Выдержка из письма, сопровождавшего эту рукопись
Мой дорогой Сол,
Я пишу это, находясь в приятной гостинице, где привыкаю к своему новому воплощению. Конечно, я не могу дать ключа к разгадке ее местонахождения, как не могу провести по пути джентльмена, кого называю романцем: далее предположение может навести на след и привести туда, где я нахожусь, и к тому, кем я стал.
Я хочу опубликовать эти записи. Если нужно, пусть их обработает толковый писака и пустит под своим именем. Ему, разумеется, не надо называть моего настоящего имени и страны, куда я уехал после Польши и куда я скоро вернусь. Пусть читатели придумают ее сами!

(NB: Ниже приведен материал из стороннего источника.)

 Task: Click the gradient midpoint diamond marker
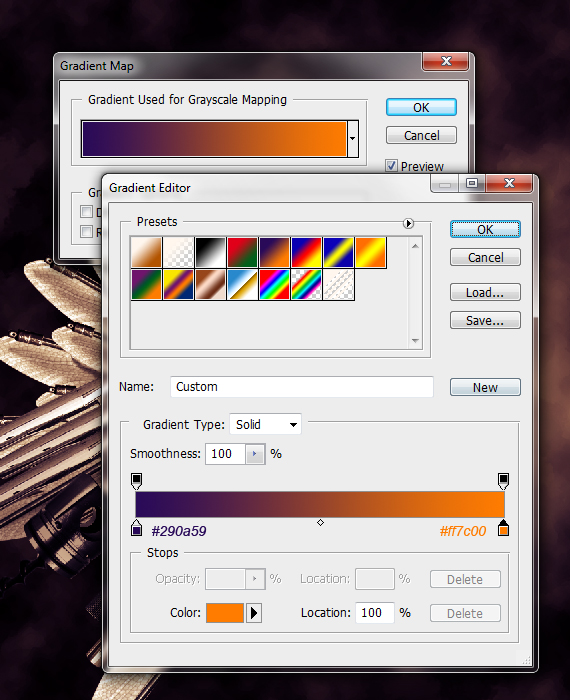point(320,522)
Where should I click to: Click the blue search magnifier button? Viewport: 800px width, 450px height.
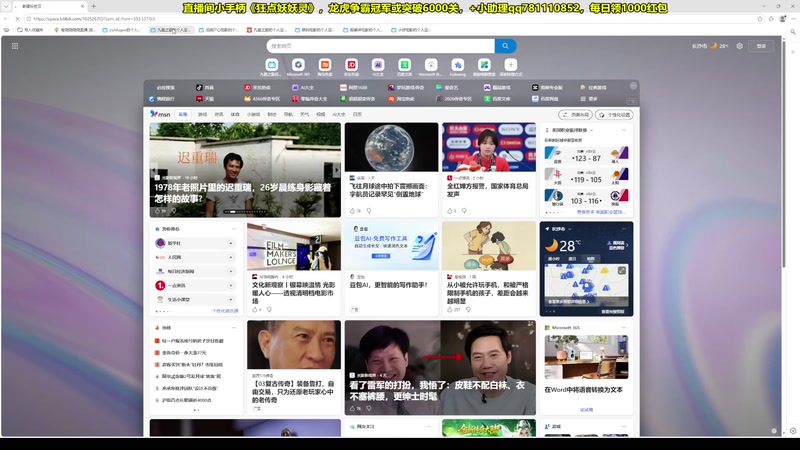tap(506, 46)
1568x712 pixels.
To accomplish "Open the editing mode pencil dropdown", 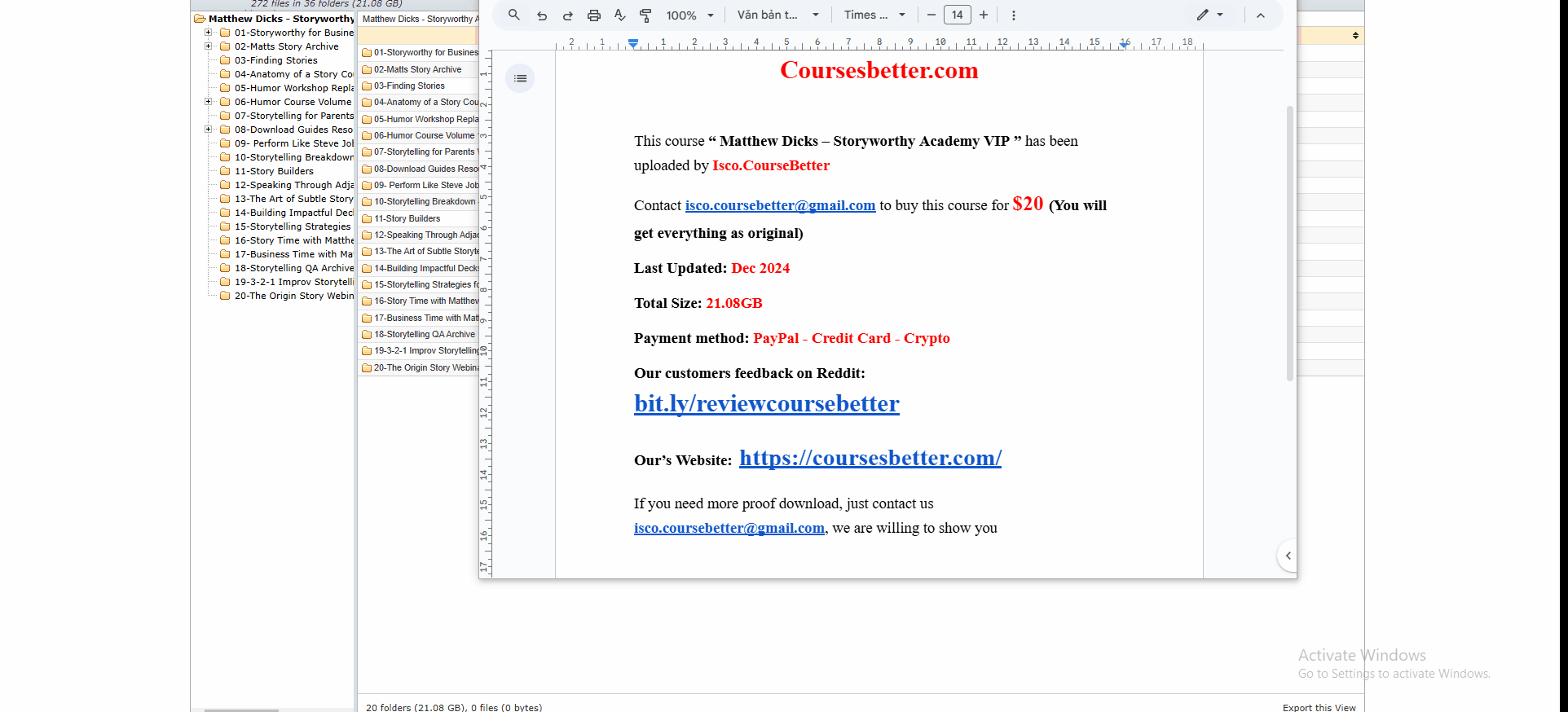I will click(x=1209, y=15).
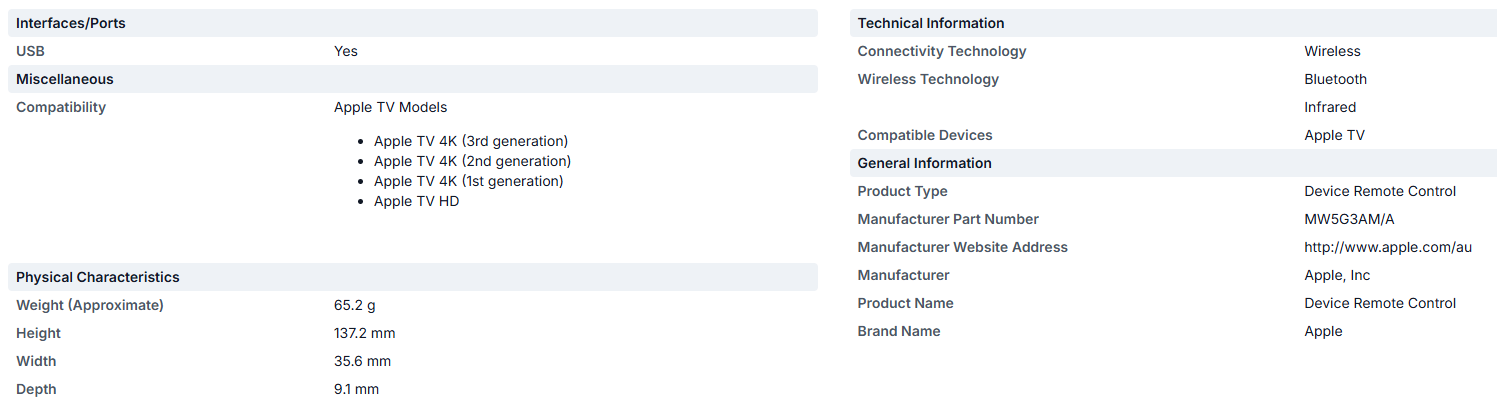Select the MW5G3AM/A part number value
Viewport: 1497px width, 408px height.
(1349, 219)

Соображение, почему я решил опубликовать это, двоякого свойства. Во-первых, я совершил два убийства, и этот факт должен стать известным на тот случаи, если полиция схватит невинного человека. Во-вторых, если схватят меня, нужно исключить всякую возможность новой постановки вопроса о соучастии Правительства Е.В. Любое мое сообщение в случае необходимости может быть проверено, дополнено и подтверждено документами. Три части этой тетради (из которых две первых писались между прочим, а третья — обдуманно) дают исчерпывающий ответ на всякий вопрос из любой сферы, куда вовлекли мои поступки нашу страну.
Прости мне, что утаил от тебя свою любовную историю и счастливые недели, проведенные в Дорсете. Мы с ней познакомились в Испании пару лет назад. Мы не успели довести свои отношения до извещения в «Таймс» и вообще не думали об этой чепухе.
Назвать это законом мести? Закон тот же, что закон войны, старина! Ты не должен меня осуждать, если не придерживаешься строго противной позиции. Скажешь — недостойно настоящего охотника? Вовсе нет. Это был труднейший выстрел, каких во всем мире выполнялось два-три — не больше.
Я начинаю понимать, в чем причина моего первого промаха. Я применил навык охотника той земли, какую я умею читать, — в этом состояла ошибка. Охотиться на зверя надо в среде его обитания, а в наше время природная среда обитания человека — город. Укрытием должны служить печные трубы, а метод — меткий выстрел с двухсот ярдов. Свои планы я составил намного вперед. Живым мне из этого не выйти, но я не промахнусь; и это действительно все, что теперь имеет для меня хоть какое-то значение.